Debate Arises Over Rental Apartments in Downtown Winnetka

by Chicago Agent

Realtors are in debate over a proposed downtown development in Winnetka.

First American Properties is considering the construction of 39 rental apartments in downtown Winnetka. The area had formerly been part of a larger project to build 31 luxury condominium apartments at the site by New Trier Partners. Discussion concerning the switch from luxury owner-occupied condominium units to smaller rental apartments has caused agents to question the size of units that would rent in the village, and how it might affect Winnetka’s diversity.

According to Michael D’Onofrio, the village’s community development director, the apartments would range from 675 square feet to 1,300 square feet. In the original plan, the 31 condo units averaged 2,500 square feet, according to an article by the TribLocal.com.

Eve Bremen, an agent with Coldwell Banker in Winnetka, said she hasn’t studied the First American Properties plan, but commented in general about Winnetka’s housing market.
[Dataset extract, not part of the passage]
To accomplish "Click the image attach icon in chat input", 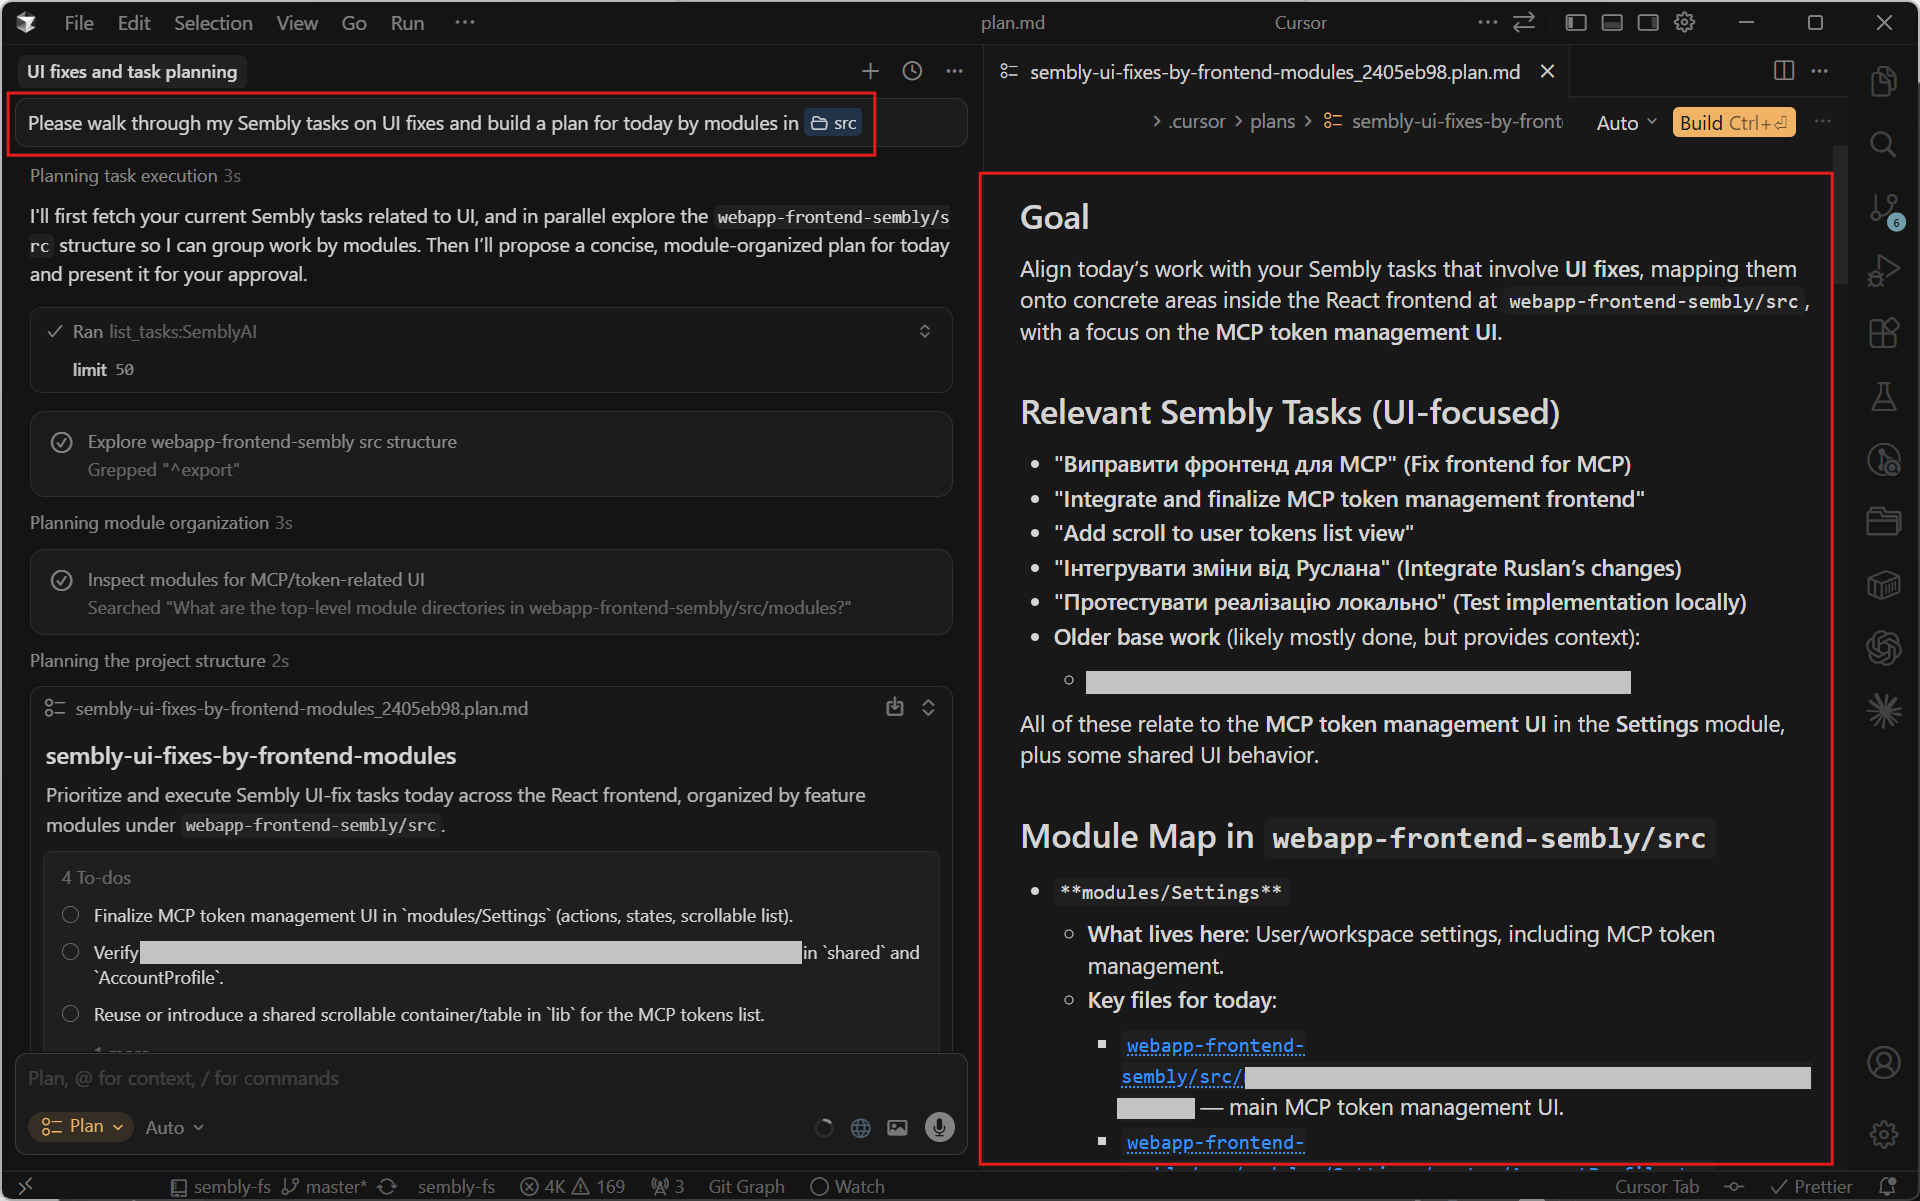I will point(898,1127).
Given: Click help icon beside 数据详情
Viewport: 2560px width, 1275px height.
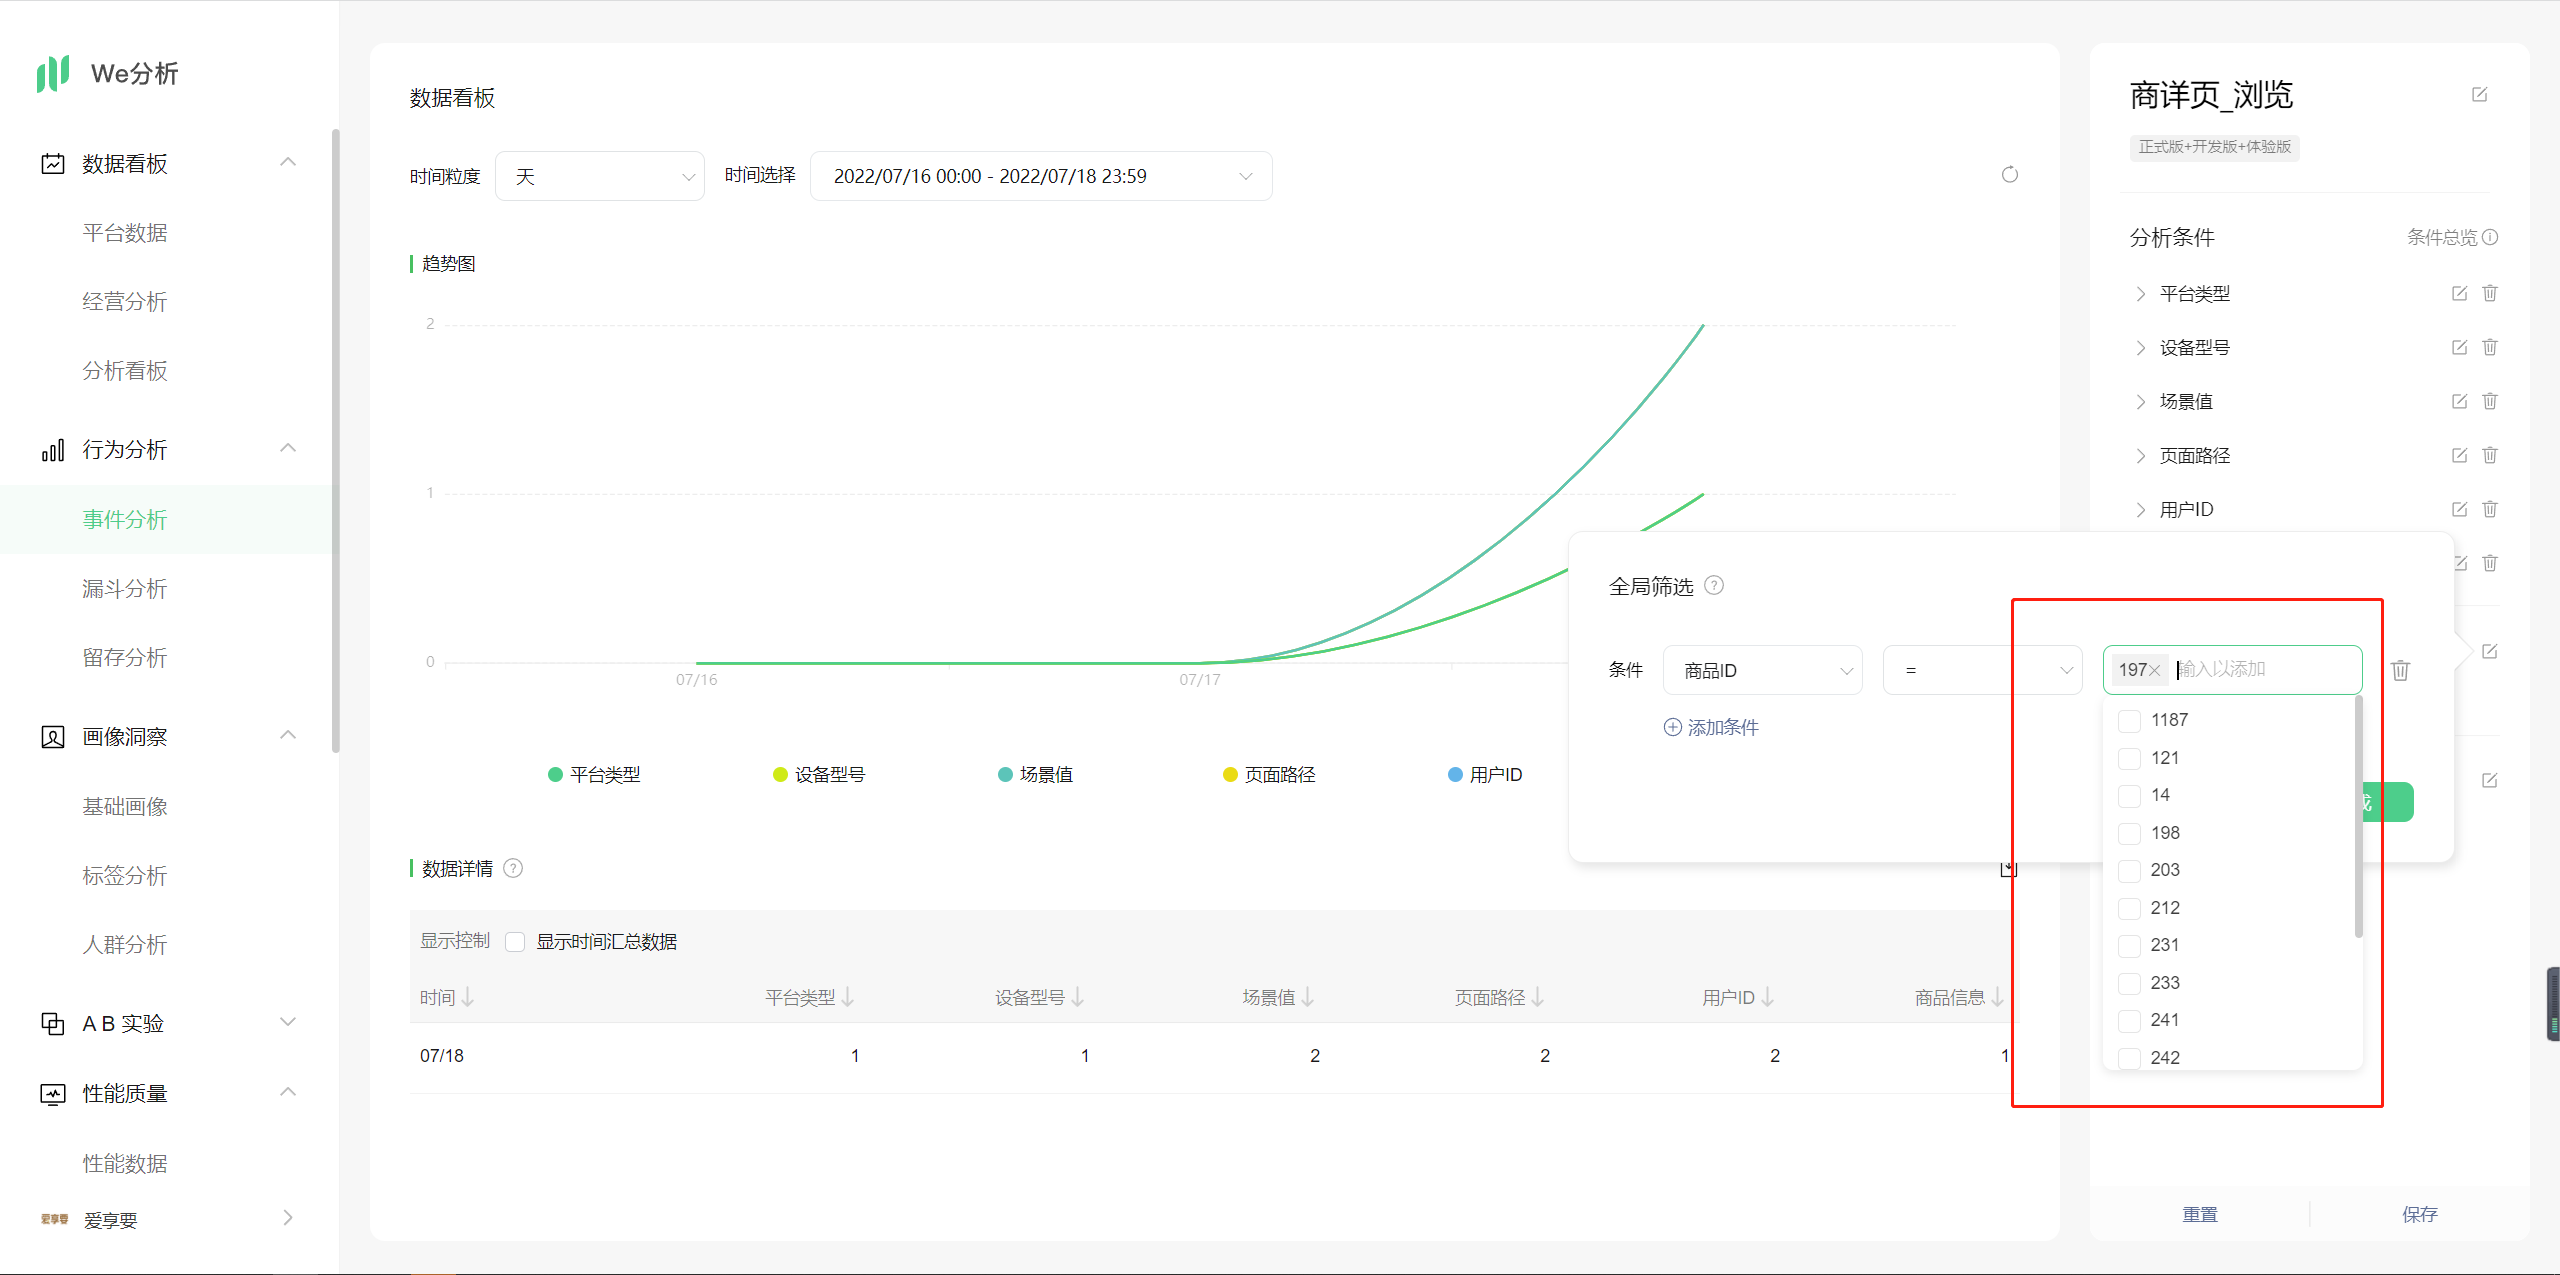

“The rental market in Winnetka is very strong right now. It’s probably stronger than it’s ever been,” Bremen said. By “rental,” she means single-family homes and not necessarily rental apartments like those outlined in First American Properties’ design. “I think the rental apartment situation hasn’t really been tested here,” Bremen said.

Steve Hudson, owner of Winnetka-based Hudson Company, echoed similar sentiments, but said he feels larger rental units will be more desirable than small ones. He was also concerned with the design’s inclusion of only one parking space per residential unit. That won’t likely cut it, even with the location’s proximity to the Metra station, Hudson said.

“I think I would err toward a larger footprint for the apartments themselves. I don’t think you’re going to rent a lot of studios there,” Hudson said. “I think you’re going to rent more two- and three-bedroom units.”

Cheryl Chambers, of Chambers Cross and Associates, said rentals might help diversify the village’s housing options. In previous years, seniors have looked to downscale after retirement but with a sagging housing market, renting may be a more attractive option, she said.

While there are some rental apartment options already, “they’re all old buildings though,” Chambers said. “So something new and up-to-date might appeal to older residents who would like to rent.”

Gail Lissner, vice president of Appraisal Research Counselors, which tracks multifamily housing in the Chicago area, confirmed that condominium developments are virtually non-existent in today’s market.

“If you want to do something in today’s market, the focus is on rental,” she said. “It’s very difficult to sell condominiums today. It’d be very difficult to do a ground-up construction of condominium project.”

Rental apartments “have relatively recently become much easier to finance, especially when you compare it to condominiums or units of individual ownership, so we’re cautiously optimistic that we’ll get some interested offers to the development ideas,” said John Adler, Wilmette’s community development director.

Winnetka’s Village Council gave an unofficial green light on Jan. 10 to New Trier Partners to submit an amendment application that significantly alters its original design for a mixed-use development called “Winnetka East,” that included the Fell building, 511 Lincoln Ave.

That plan was given preliminary approval in 2009, but stalled in recent years before it reached the Village Council for final approval.

“We were hit by the economy,” said Steven M. Eldrod, attorney for New Trier Partners, in a statement. “The world was hit by the economy. We have found a way to make it work. We hope we can convince your subsidiary boards and ultimately you that this is the right thing for Winnetka.”